ON the sixth day’s march of the united northern and western parties from the ship, this sketch was outlined in pencil while the sledges passed across a floe, little if at all under one hundred and fifty feet in thickness. Like most heavy floes, its edges were piled with rubble ice, cemented and smoothed off with snow-drift, showing a perpendicular wall outside, but sloping inside to the general undulating surface. The easiest road lay right across it, and with the aid of picks a natural gap in its walls was soon converted into a practicable path. The united crews of the “Bulldog” and “Marco Polo” are hauling the latter sledge down through the gap, while the “Challenger’s” and “Poppie’s” have just reached the spot with the first of their sledges.
On the seventh day’s march we crossed a floe so much raised above its fellows that it got the name of “The Castle.” Its surface was about an acre in extent, and, judging from its height over the water, it could not be less than one hundred feet—perhaps one hundred and fifty—in thickness. It was walled in all round by lines of débris, piled upon its edges and cemented together with snow, perpendicular outside, but sloping inwards, so that the inside looked like a vast saucer. The easiest road for the sledges lay right across it. Several breaches occurred in its walls, and with the aid of picks they were soon made practicable. A sketch made as the boats passed across represents a scene familiar to many of our sledge parties, for “Castle Floe” was subsequently crossed on no less than thirteen separate occasions ([Plate No. 13]).
CREVASSE NEAR CAPE JOSEPH HENRY.
Sunlight amongst the ice is often very beautiful, but at the same time very inconvenient. It had already peeled our faces, now it attacked our eyes. Every crystal of snow reflected a miniature sun, and the path of the rays seemed literally sown with gems, topaz and sapphire generally, but here and there a ruby. Similar colours, but with a curious metallic lustre like oil on water, tinted the fleecy clouds overhead, and the sun itself was almost always surrounded by circles similar to those seen round the moon in winter, but exquisitely rich and brilliant in rainbow-hued colour. No painter could hope to produce the faintest resemblance to such effects. The light was in fact altogether too bright for mortals, and we could only face it with goggles on. The gem-like gleams especially produced a quick pain in the back of the eye that considerably lessened their æsthetic effect. The officers, who have to travel well in advance and climb hummocks to find a road for the sledges, cannot wear goggles continuously; vapour from the eye freezes on the inside of the glass, and it requires the keenest sight to detect differences of level and distance in the white blank of the prospect. On our eighth day’s journey a faint mist took away all shadow from the ice, and though a man might be seen several hundred yards off, it was quite impossible to tell whether the next step was up or down, into a hole, or against a hummock. That day, pioneering was done rather by touch than sight. When the fog lifted, we found ourselves close to Cape Joseph Henry, and next forenoon the depôt left there in the autumn was transferred to the advancing sledges.

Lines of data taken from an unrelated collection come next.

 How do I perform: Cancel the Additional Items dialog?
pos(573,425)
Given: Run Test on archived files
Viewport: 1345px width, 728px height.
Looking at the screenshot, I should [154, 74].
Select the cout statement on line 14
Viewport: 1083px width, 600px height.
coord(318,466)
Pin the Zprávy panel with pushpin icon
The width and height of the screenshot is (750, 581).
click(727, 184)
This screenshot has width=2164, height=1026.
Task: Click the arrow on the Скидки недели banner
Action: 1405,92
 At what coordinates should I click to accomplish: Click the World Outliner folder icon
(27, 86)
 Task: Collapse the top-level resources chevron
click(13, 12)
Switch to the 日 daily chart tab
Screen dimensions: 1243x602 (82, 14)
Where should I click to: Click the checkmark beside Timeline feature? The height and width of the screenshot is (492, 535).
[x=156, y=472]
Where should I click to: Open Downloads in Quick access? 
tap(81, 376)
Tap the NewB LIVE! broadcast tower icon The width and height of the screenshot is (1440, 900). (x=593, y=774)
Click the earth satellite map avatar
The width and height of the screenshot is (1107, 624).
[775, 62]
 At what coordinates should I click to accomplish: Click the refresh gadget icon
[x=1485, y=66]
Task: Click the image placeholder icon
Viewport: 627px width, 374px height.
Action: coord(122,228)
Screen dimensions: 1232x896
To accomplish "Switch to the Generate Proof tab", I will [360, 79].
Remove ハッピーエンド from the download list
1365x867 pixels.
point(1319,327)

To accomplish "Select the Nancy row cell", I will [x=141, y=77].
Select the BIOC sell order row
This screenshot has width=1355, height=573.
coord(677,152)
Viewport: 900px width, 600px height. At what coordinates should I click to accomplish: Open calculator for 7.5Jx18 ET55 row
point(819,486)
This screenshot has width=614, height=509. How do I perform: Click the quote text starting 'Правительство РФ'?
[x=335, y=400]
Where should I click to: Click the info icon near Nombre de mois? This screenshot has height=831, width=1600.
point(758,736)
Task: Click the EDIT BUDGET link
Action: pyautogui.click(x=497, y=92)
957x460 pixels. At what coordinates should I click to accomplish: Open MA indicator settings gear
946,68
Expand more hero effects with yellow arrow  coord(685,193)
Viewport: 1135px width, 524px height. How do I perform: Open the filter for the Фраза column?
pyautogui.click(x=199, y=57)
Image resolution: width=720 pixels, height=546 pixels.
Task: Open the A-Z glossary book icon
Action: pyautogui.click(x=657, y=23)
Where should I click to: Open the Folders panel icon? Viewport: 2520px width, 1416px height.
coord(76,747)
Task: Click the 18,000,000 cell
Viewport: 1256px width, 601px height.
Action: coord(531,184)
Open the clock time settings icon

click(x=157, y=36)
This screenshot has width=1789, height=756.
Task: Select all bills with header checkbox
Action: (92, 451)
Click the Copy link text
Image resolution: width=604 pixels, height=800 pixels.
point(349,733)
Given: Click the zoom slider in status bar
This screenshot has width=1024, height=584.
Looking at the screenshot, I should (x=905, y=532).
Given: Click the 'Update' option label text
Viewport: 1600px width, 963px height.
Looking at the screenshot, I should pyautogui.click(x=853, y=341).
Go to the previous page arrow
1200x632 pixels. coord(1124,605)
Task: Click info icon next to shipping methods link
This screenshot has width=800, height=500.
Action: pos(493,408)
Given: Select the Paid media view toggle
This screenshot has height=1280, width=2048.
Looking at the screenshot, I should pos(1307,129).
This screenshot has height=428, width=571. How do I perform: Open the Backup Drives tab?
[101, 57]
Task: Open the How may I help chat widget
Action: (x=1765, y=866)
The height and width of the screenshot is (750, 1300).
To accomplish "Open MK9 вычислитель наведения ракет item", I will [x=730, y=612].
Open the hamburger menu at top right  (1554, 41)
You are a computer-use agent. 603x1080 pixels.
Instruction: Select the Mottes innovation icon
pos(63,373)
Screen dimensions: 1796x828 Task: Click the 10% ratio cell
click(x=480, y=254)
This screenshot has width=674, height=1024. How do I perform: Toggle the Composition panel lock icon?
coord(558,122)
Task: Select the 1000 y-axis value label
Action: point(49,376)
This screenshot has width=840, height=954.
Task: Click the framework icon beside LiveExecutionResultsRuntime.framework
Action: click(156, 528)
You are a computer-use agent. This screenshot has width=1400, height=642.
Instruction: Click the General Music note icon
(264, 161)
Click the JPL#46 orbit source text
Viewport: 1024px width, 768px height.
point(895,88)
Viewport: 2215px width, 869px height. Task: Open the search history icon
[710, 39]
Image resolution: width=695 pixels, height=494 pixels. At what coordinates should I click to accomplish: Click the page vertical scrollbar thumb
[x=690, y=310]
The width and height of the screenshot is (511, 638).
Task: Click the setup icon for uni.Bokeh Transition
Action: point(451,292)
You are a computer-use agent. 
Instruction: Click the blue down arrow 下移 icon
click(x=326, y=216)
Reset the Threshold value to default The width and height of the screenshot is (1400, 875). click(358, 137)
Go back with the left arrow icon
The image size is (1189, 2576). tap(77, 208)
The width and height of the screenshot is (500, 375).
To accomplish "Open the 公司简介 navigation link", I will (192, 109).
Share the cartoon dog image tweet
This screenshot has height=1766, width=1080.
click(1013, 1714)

Half-a-mile northward from the depôt, a bank of snow, evidently the accumulation of ages, sloped down from a small hill to the sea. In one place a great slice of the bank had broken bodily from the mass above, leaving a deep crevasse. This was bridged over and completely concealed, except in two places, where the roof had fallen in and exposed its perpendicular walls of green ice streaked with layers of earth and sand. The bank was in fact a miniature “discharging glacier,” the only one yet met with on this coast. A few yards below the openings, the bridge was strong enough to bear the heavily-laden sledges of the western parties. Their course lay through the valley to the left, for though the snow on shore was in many places soft and deep, a short cut across the isthmus promised better travelling than the crush of floes round the cape. The prospects of the northern party were less encouraging. Looking northward from the hill over the crevasse, an icy chaos spread to the horizon. Mirage every now and then raised lines and flakes of distant pack into view, but all as rough and rugged as the ice-floes at our feet.